According to the article on the Steven Padilla Band, when was the band formed?

[START OF READING PASSAGE]

At 22, he moved to Tuscaloosa and quickly became well-known for his solo performances on the bar circuit and at private parties.

“As much as I love Demopolis, if I was going to make it with my music, I had to get in a larger city,” Padilla said. “When I got to Tuscaloosa, I started playing some of the larger bars for larger crowds.”

Soon after playing several gigs with mandolin picker, Rob Thornhill, Steven eventually formed the Steven Padilla Band in the fall of 2008.

Among those who joined the band was fellow Demopolis native Stephen Davis. Davis, who mans the drums, has been playing since the age of 2.

“We’ve really only been together for about six months,” Padilla said of the band, “but almost immediately we started playing larger shows. Everything’s moved really fast for us.”

The crown jewel in the band’s accomplishments will be serving as an opening act in Montgomery, where they will stand on the same stage with acts like Montgomery Gentry, 3 Doors Down and former Hootie and the Blowfish front-man Darius Rucker, who have sold hundreds of millions of albums between them.

“It’s huge,” Padilla said of the opportunity. “The goal is to make it as big as those guys did, so we’re pretty excited.”

[END OF READING PASSAGE]
[START OF DATA LINES]

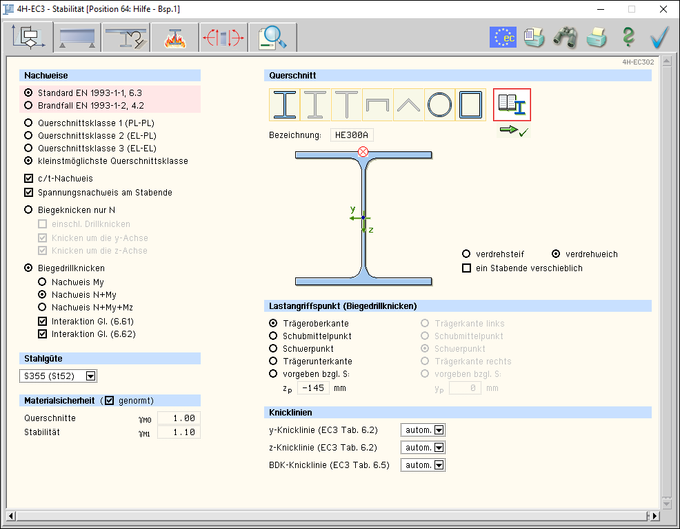680x529 pixels.
Task: Expand the y-Knicklinie autom. dropdown
Action: [438, 430]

[END OF DATA LINES]

#### SOLUTION TO THIS PROBLEM:
In the fall of 2008.